** EXCERPTED DATA follows **

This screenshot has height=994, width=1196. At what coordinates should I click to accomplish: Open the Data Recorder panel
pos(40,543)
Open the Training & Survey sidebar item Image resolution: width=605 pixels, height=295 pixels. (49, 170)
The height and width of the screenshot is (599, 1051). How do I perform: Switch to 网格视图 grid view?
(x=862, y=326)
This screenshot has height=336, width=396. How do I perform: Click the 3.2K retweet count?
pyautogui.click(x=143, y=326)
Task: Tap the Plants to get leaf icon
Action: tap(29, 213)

** End of EXCERPTED DATA **

WHAT TO PRODUCE =>
Every entry above needs to be quoted exactly.

EXPECTED ANSWER =>
This screenshot has height=994, width=1196. At what coordinates should I click to accomplish: Open the Data Recorder panel
pos(40,543)
Open the Training & Survey sidebar item Image resolution: width=605 pixels, height=295 pixels. (49, 170)
The height and width of the screenshot is (599, 1051). How do I perform: Switch to 网格视图 grid view?
(x=862, y=326)
This screenshot has height=336, width=396. How do I perform: Click the 3.2K retweet count?
pyautogui.click(x=143, y=326)
Task: Tap the Plants to get leaf icon
Action: tap(29, 213)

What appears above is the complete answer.